Common Sense Analysis
In addition to the mathematics, let’s do some common sense analysis of the monkey’s typing adventures. Suppose that you are told to supervise the monkey and suppose you and the monkey are told to work in 8-hour shifts.
Day 1. Both you and the monkey arrive on time and the monkey sits dutifully in front of the typewriter and starts typing (Thank goodness!) After 1 hour, what will you see? Some gibberish. Maybe 1 small word here or there. And at end of the day? Several pages of meaningless typed characters. You may find a few meaningful words – but only with great difficulty. (It is after all too much to expect the monkey to press a spacebar exactly after a meaningful word is completed!)
Day 2. Again the monkey sits down diligently and you sit behind him and he starts playing. Eight hours later, you are again looking at several printed pages struggling to find even a few meaningful words somewhere.
Day 10. “History repeats itself” You begin to realize that whoever said that knew what he was speaking about.
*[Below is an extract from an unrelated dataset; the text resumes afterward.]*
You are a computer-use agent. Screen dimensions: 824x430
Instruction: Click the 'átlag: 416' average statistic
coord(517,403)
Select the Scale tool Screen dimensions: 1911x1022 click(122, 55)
The search for meaningful words in streams and streams of meaningless texts is getting on your nerves.
Day 100. It is obvious to you by now that what you are looking for is never to be found. Whether it is day 10^0 or 10^2 or 10^1,000 or 10^100000……00000…, it really doesn’t matter. The result of the monkey’ typing is always going to be the same – nonsense. He is not going to learn by experience!
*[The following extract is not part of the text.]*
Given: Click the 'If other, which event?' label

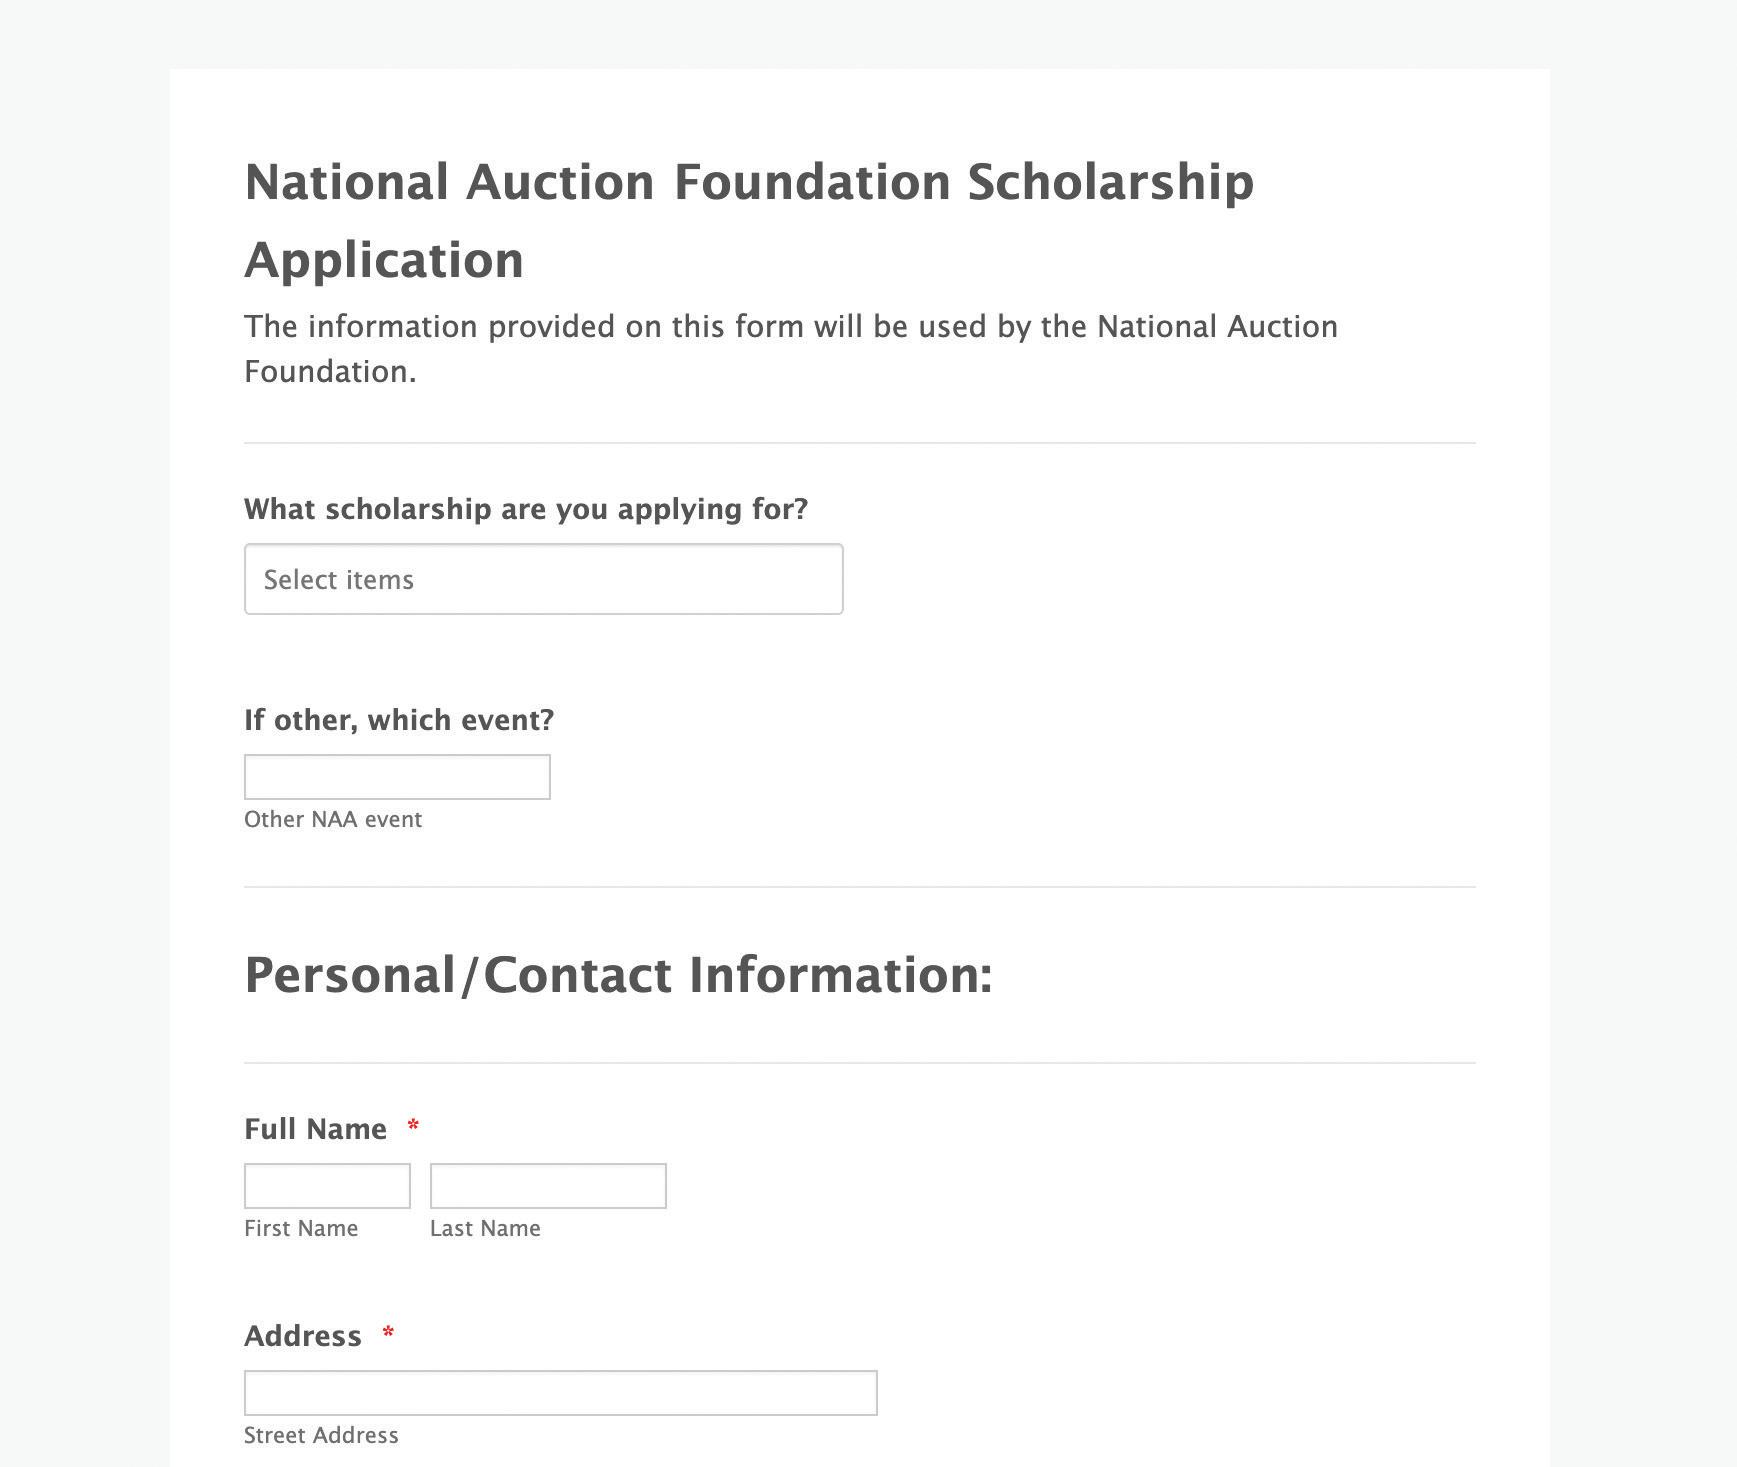Looking at the screenshot, I should [399, 720].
Now let’s assume that the monkey starts working in 24 hour shifts (We won’t ask you to supervise, don’t worry!) Still that is not going to make any difference. A 24 hour shift is just like three 8-hour shifts with no break in between. So just as three 8-hour shifts don’t give any fruitful results, one 24-hour shift will similarly bear no fruit. And just as 8-hour shifts repeated 10^1000….. times don’t lead to any coherent text, neither will 24 hour shifts repeated 10^1000….. times.
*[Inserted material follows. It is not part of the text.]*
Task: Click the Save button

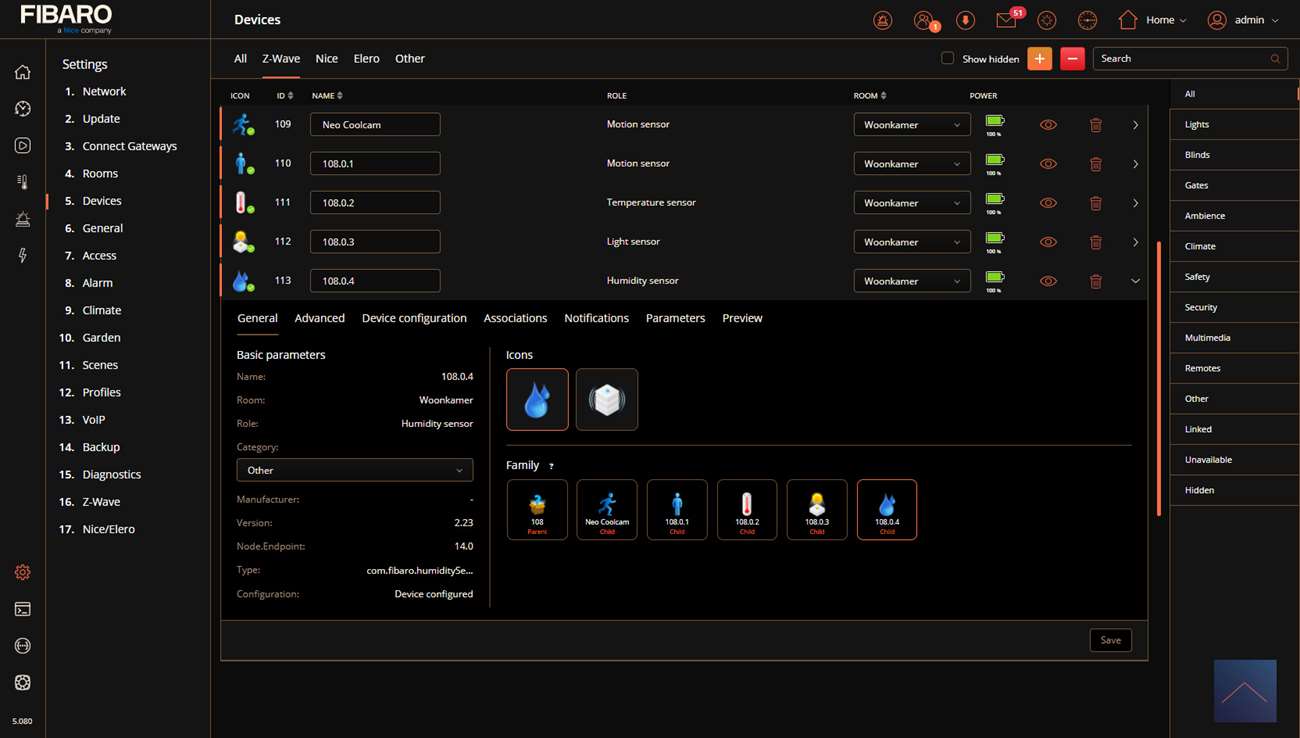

The point is that the probability of a monkey typing out all the works of Shakespeare, if given millions of years, is not an infinitesimally small number; it is zero. No matter how many millions, billion, quadrillions or whatever number of years are given to the monkey (assuming he lives that long!), still the probability always remains zero.
Thus even in principle randomness does not produce order on any appreciable scale, irrespective of the time given.
The Experiment
“Even if we can’t figure out in principle how a monkey can type the Hamlet, maybe it can somehow type it in practice,” some diehard atheists may argue like this. Let’s see what happened in a real monkey typing experiment.
In 2003, lecturers and students from the University of Plymouth MediaLab Arts course used a £2,000 grant from the Arts Council to study the literary output of real monkeys. They left a computer keyboard in the enclosure of six Celebes Crested Macaques in Paignton Zoo in Devon in England for a month, with a radio link to broadcast the results on a website. One researcher, Mike Phillips, defended the expenditure as being cheaper than reality TV and still “very stimulating and fascinating viewing”
Not only did the monkeys produce nothing but five pages consisting largely of the letter S, the lead male began by bashing the keyboard with a stone, and the monkeys continued by urinating and defecating on it. The zoo’s scientific officer remarked that the experiment had “little scientific value, except to show that the ‘infinite monkey’ theory is flawed”.
False Alarm
Simple common sense, isn’t it? But it seems common sense is not so common, especially among atheists.
So typists, sorry for the false alarm. But don’t blame us; we didn’t set it on; rather we are setting it off.